The New Relic IAST exploitable vulnerabilities page informs you about the total number of critical and high vulnerabilites you have in your tested applications. To open the page, go to one.newrelic.com > All capabilities > IAST and click Exploitable Vulnerabilities on the left navigation pane.
Go to one.newrelic.com > All capabilities > IAST and click Exploitable Vulnerabilities on the left navigation pane.
Details and remediation of a vulnerability
IAST provides out-of-the-box results with detailed vulnerability descriptions and detections down to the line of code. To see the details and the remediation instructions of a vulnerability:
Go to one.newrelic.com > All capabilities > IAST and click Exploitable Vulnerabilities on the left navigation pane.

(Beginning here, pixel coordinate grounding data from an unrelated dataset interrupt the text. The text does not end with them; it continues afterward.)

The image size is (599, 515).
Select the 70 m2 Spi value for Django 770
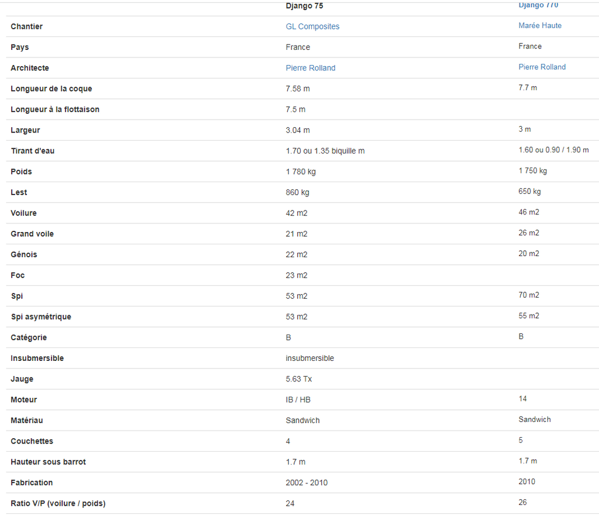point(529,295)
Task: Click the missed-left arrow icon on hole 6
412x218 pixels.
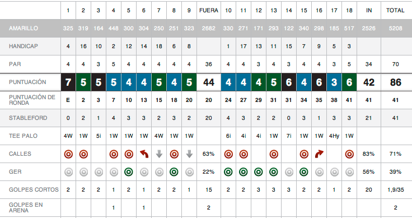Action: [x=144, y=154]
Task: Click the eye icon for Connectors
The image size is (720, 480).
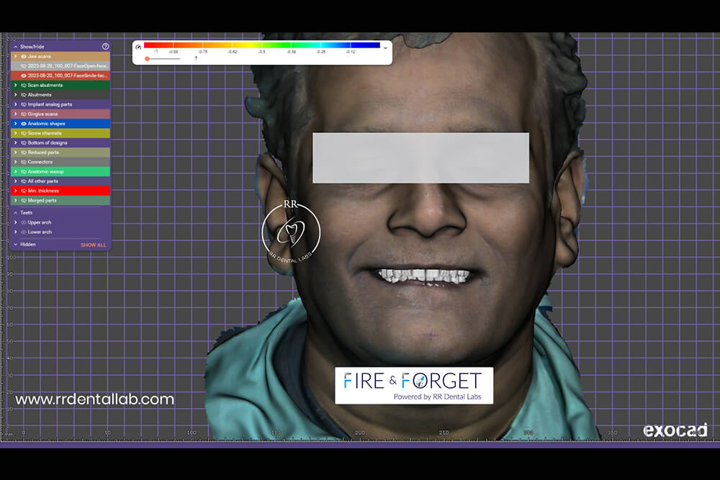Action: click(x=24, y=162)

Select an exploitable vulnerability to explore its details and understand how to address it. You can search the detected vulnerabilities by severity, exploitable vulnerability, application name or time detected. You can also order each column. The exploitable vulnerability details page gives you information about the details of that vulnerability, the stack trace, and the HTTP request of the vulnerability.
Expand the Run the exploit section to copy the curl you'll find here. You can use it to reproduce the issue as well as re-test once remediated.
Once you've applied the suggested fix, rebuild your application, and re-run IAST.
Ensure you update the status to mark the vulnerability status as either a false positive, resolved, or unresolved.